EXERCISE: Could you copy the records word for word, starting at the line that contains "has height=1200, width=554." and continuing through the end of the records, with the pictures left out?

MATERIAL TO PROCESS:
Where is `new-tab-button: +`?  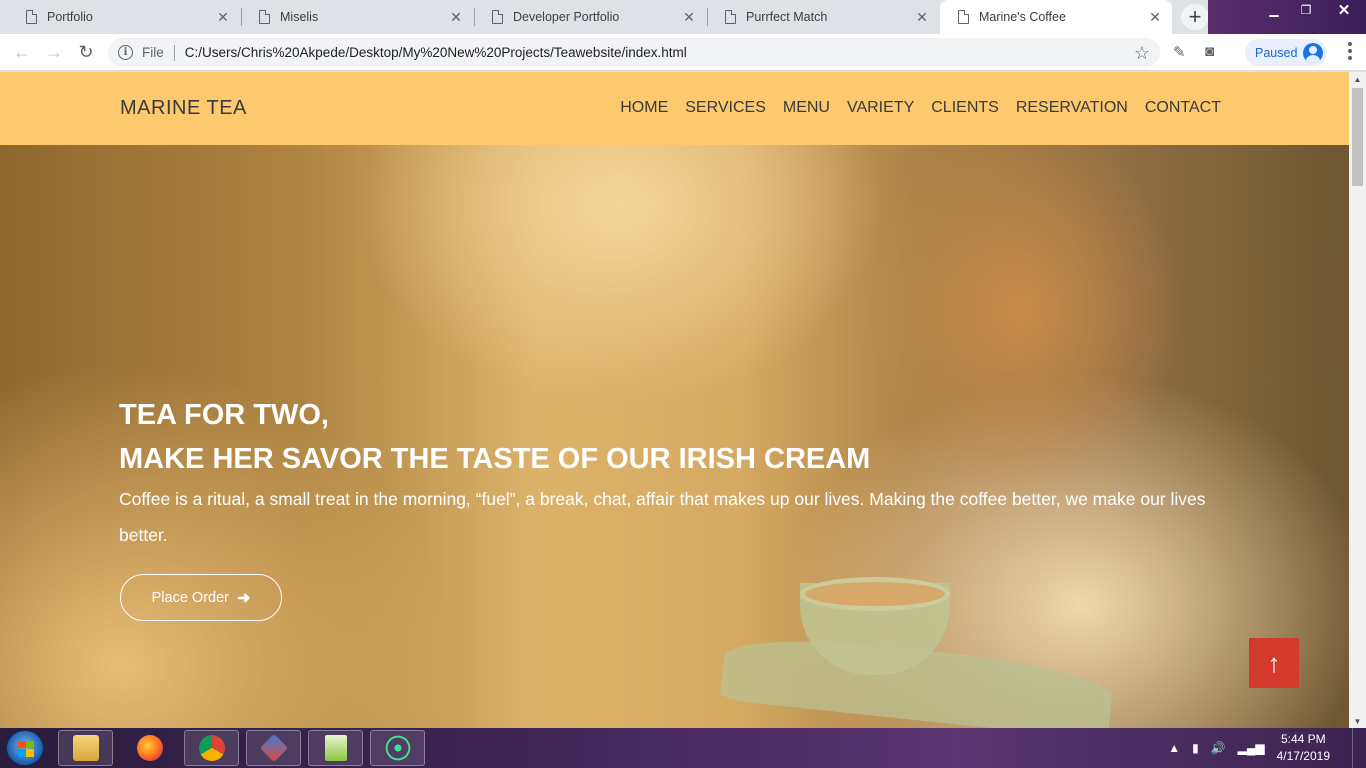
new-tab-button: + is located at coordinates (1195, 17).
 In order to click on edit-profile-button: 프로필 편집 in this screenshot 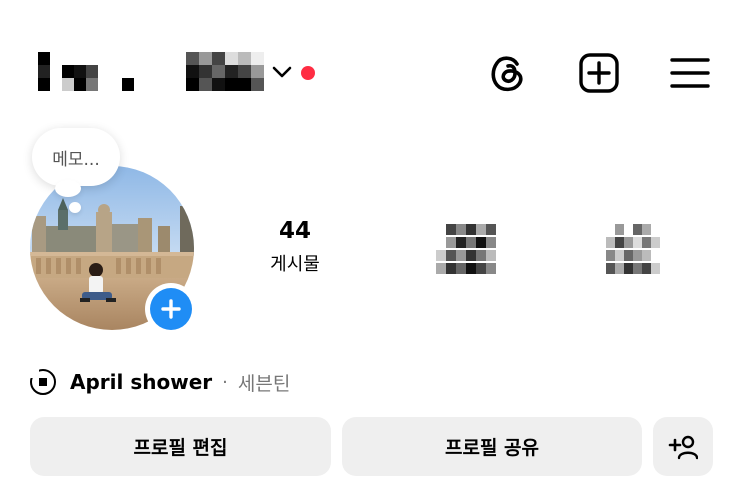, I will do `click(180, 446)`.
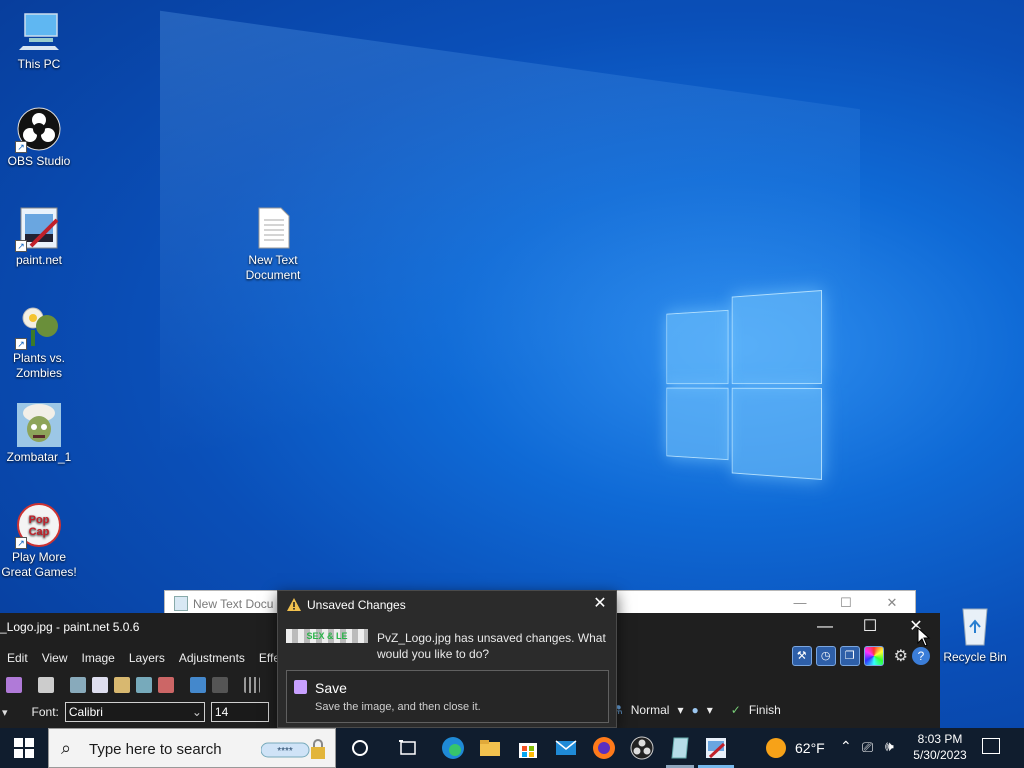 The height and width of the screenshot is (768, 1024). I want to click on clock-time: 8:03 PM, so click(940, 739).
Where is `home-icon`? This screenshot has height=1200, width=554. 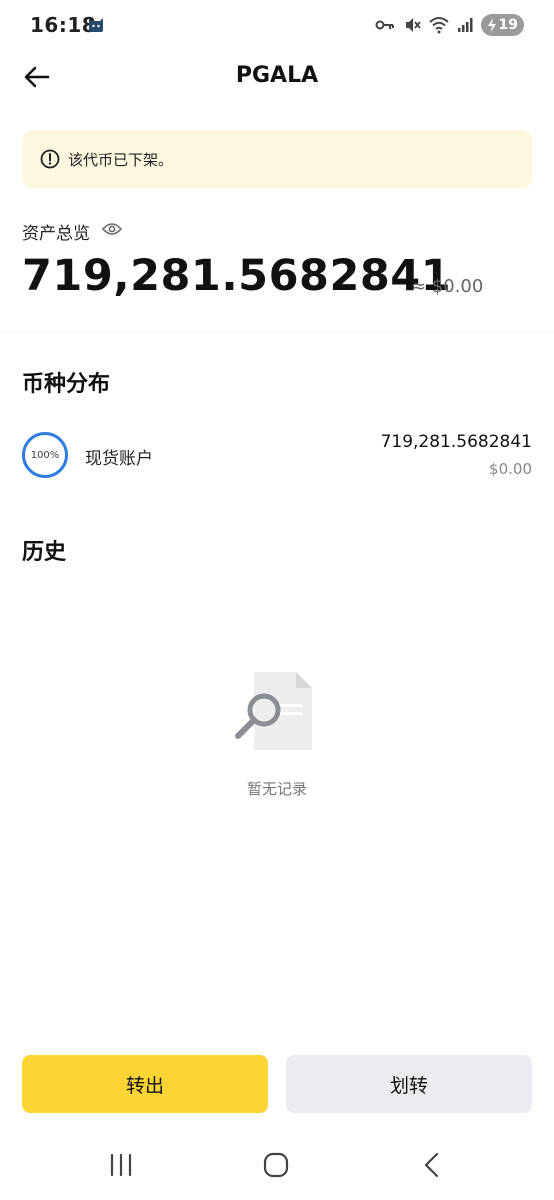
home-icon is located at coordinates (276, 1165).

WRITTEN ANSWER:
Where is `home-icon`? This screenshot has height=1200, width=554. 
home-icon is located at coordinates (276, 1165).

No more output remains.